-- DEINE AUFGABE --
Beantworte diese Fragen kurz anhand des Interviews:
1. Welche zwei Musikrichtungen wurden laut Frank beim Crossover verbunden?
2. Welche Band hat in der Grunge-Zeit die Fahne des Metals hochgehalten?
3. Welche Platte nennt Frank als Beweis, dass Metal noch immer lebt?

-- DER AUSGANGSTEXT --
□ □ □ □
Frank: Weisst du, Musik ist eine Hure (grinst). Verstehst du, was ich meine? Entweder man liebt es oder nicht. Crossover… Metal mit Rap zu verbinden war etwas ganz Neues. Niemand vor uns wagte sich dies zu machen. Die einen mögen es und die anderen wenden sich ab. Das ist im Leben immer so. Dinge nehmen Fahrt auf, ohne dass man gross etwas dazu beiträgt. Ich will meine Musik ganz natürlich geniessen. Alles was von uns veröffentlicht wird, muss mir gefallen. Die Leute verstanden, dass Anthrax etwas Ehrliches ist. Alles was unter dem Namen Anthrax veröffentlicht wird, ist ehrlich und keine Fälschung. Der Titel war die B-Seite einer Single und alle Leute hörten sich plötzlich nur noch diesen Song an. Es hat sich alles natürlich entwickelt. Ich bin glücklich mit diesem Track und es ist ein Teil der Anthrax-Geschichte. Schau es als Hype an, aber der Song gehört zu uns.

MF: Wie schwer waren für euch die 90er-Jahre?

Frank: Du meinst wegen dem Grunge? Das war damals die ganz neue Plattform. Aber, es gab da eine Band, welche die Fahne des Metals hoch gehalten hat und das waren Pantera. Wir waren uns sehr nahe und haben viele Konzerte zusammen gespielt. Der Grunge war eine harte Zeit für den Metal-Bereich. Grunge war dermassen gross in Amerika und hat alles verdrängt. Schau, am Ende des Tages und des Sturms, wo steht der Metal heute wieder? Eben (grinst). Die Metal-Fans sterben langsam (lacht). Dafür danken wir Gott. Viele haben uns über all die Jahre treu begleitet und heute steht eine neue Generation bereit, die uns ebenso toll findet wie unsere langjährigen Begleiter. Zusammen ergibt dies eine ganz grosse Masse. Hey, wir hatten eine Top Ten Platte! «For All Kings» ist somit der beste Beweis, dass Metal noch immer «alive and well» ist!
□ □ □ □
-- DIE DATEN --
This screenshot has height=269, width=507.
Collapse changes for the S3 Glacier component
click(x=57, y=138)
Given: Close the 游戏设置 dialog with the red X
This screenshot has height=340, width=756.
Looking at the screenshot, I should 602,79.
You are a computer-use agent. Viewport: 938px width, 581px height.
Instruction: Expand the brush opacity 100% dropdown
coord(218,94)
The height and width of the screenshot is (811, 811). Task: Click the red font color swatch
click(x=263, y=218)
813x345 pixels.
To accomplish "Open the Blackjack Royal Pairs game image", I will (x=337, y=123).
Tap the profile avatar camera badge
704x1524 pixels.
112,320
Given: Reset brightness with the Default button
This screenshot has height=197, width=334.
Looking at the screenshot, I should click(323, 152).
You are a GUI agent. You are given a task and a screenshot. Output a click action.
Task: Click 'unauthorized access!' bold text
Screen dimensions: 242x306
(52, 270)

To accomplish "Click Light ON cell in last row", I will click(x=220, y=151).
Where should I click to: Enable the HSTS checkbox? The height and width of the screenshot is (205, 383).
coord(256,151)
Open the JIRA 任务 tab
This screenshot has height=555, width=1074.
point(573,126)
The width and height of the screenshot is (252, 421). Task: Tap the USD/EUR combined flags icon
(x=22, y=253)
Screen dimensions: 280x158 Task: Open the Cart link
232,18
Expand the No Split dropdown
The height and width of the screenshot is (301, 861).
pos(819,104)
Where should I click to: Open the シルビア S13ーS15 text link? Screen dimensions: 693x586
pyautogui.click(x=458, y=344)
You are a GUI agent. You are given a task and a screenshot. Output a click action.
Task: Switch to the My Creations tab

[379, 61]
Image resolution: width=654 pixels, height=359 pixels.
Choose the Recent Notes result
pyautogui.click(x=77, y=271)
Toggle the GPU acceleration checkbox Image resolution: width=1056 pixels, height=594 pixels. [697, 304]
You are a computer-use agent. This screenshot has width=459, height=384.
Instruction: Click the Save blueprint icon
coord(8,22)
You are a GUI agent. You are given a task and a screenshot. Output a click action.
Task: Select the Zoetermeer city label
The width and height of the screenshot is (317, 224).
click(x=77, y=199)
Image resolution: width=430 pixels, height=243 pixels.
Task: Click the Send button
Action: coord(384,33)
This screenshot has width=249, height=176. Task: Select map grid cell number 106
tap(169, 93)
□ □ □ □
-- DAS ERGEBNIS --
1. Metal und Rap
2. Pantera
3. «For All Kings»